◆ INSTRUCTIONS FOR THE TASK
Of the entries below, copy only those lines that contain the word "sidebar".

SOURCE INFORMATION START

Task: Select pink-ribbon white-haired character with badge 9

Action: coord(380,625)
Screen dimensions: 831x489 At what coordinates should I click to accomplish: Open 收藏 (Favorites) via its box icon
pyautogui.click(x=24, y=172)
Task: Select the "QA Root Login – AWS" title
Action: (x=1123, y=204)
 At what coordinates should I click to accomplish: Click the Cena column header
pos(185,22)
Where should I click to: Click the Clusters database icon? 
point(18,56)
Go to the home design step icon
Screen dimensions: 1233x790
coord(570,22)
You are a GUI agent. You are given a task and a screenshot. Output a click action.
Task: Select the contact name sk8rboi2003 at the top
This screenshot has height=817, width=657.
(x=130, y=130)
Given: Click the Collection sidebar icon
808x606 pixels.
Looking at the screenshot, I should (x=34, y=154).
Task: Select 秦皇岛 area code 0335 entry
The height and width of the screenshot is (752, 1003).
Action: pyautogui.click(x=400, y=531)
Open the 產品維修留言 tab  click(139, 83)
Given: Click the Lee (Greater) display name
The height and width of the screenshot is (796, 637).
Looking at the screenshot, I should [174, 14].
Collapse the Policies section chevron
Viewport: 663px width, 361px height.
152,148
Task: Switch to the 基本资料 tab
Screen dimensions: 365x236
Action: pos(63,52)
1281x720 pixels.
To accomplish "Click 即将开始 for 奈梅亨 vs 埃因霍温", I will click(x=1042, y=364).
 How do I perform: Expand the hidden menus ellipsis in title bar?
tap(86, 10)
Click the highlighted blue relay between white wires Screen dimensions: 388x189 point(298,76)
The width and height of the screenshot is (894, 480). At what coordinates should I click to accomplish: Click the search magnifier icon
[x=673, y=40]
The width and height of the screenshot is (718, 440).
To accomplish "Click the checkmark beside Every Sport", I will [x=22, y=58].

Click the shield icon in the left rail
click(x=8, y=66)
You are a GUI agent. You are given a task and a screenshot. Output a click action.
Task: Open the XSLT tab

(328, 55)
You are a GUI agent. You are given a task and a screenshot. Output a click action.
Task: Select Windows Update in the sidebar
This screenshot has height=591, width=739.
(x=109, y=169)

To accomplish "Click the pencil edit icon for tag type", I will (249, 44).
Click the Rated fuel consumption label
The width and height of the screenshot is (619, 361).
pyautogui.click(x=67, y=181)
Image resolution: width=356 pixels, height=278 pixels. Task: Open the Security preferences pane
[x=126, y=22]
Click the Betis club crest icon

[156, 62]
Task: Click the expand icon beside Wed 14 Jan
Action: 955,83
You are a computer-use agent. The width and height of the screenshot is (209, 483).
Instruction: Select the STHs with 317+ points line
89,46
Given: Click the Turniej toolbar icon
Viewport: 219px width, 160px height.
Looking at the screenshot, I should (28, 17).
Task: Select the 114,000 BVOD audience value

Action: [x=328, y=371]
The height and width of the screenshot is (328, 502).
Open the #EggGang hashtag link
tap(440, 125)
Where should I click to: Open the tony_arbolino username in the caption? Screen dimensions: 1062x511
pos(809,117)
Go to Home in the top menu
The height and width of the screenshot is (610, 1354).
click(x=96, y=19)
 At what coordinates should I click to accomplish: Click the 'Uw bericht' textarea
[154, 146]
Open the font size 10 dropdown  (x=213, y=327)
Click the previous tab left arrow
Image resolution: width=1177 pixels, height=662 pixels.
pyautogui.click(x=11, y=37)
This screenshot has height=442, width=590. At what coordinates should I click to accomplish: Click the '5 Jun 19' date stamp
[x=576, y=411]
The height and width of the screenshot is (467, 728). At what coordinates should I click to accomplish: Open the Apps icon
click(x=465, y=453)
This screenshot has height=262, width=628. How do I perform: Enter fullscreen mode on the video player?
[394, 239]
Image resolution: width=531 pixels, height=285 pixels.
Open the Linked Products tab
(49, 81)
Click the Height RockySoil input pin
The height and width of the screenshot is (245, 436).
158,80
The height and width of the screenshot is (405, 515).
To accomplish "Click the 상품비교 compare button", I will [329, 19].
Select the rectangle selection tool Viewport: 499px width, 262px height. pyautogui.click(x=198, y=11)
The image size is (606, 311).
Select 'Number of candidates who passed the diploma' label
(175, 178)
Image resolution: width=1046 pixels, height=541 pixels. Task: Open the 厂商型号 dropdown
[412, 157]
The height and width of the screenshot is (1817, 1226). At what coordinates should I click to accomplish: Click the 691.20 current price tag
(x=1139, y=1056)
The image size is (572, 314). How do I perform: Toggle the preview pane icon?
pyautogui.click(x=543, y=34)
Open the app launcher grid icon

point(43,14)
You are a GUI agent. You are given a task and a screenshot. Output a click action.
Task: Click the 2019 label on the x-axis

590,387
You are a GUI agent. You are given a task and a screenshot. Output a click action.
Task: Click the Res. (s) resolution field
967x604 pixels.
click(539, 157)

SOURCE INFORMATION END

◆ REPLY TO THE EXERCISE
Given: Click the Collection sidebar icon
Task: Select Windows Update in the sidebar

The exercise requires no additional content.